The standard UUID format is 32 hexadecimal digits divided into five segments of 36 characters of the form 8-4-4-12. UUID is the simplest solution, which is locally generated and has high performance and no network time consuming. However, it has obvious disadvantages and occupies a lot of storage space. In addition, there are performance problems in creating indexes as primary keys and querying based on indexes, especially in InnoDb engine.

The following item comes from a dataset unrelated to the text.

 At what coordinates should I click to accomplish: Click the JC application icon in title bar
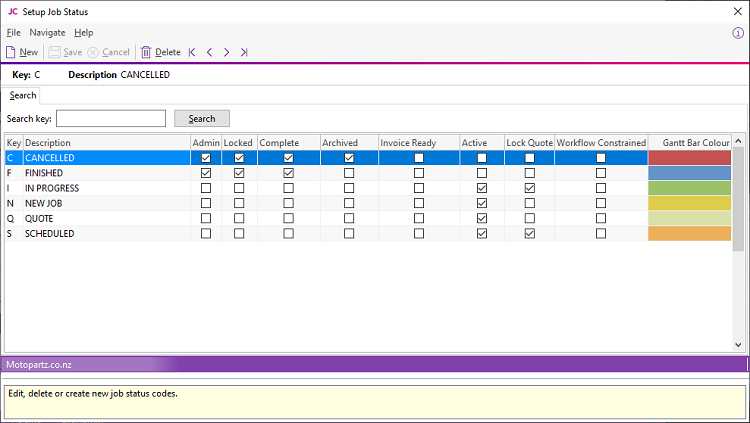tap(12, 11)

Maintain the primary key ID table with the database

Create sequence table in database:

CREATE TABLE `sequence` (  
  `id` bigint(20) unsigned NOT NULL auto_increment,  
  `stub` char(1) NOT NULL default ' ',  
  PRIMARY KEY  (`id`),  
  UNIQUE KEY `stub` (`stub`)  
) ENGINE=MyISAM;
Copy the code

The stub field is set as a unique index, and the same stub value has only one record in the Sequence table. You can have the global ID of the birthdays of multiple tables at the same time. Using the MyISAM engine instead of InnoDb has achieved higher performance. MyISAM uses a table lock, and reads and writes to the table are serial, so you don’t have to worry about reading the same ID twice concurrently. When a globally unique ID is required, execute:

REPLACE INTO sequence (stub) VALUES ('a');  
SELECT 1561439;  
Copy the code

This scheme is relatively simple, but its disadvantages are obvious: there is a single point of problem, strong dependence on DB, when DB is abnormal, the whole system can not be used. Configuring the primary and secondary can increase availability. In addition, the performance bottleneck is limited to the read and write performance of a single Mysql server. There is another primary key generation strategy, similar to the Sequence table scheme, which better solves the single point and performance bottlenecks. The overall idea of this scheme is to set up more than two servers for global ID generation, deploy only one database on each server, and each database has a sequence table to record the current global ID. The step size that grows in the table is the number of libraries, starting with staggered values so that the generated ID is hashed to each database

Snowflake Distributed auto-increment ID algorithm

  • The first digit is unused
  • The next 41 bits are milliseconds, and the length of the 41 bits represents 69 years
  • 5-bit datacenterId, 5-bit workerId. A maximum of 1024 nodes can be deployed in 10 characters
  • The last 12 bits are counted in milliseconds, and the 12-bit counting sequence number supports 4096 ID sequences per millisecond per node.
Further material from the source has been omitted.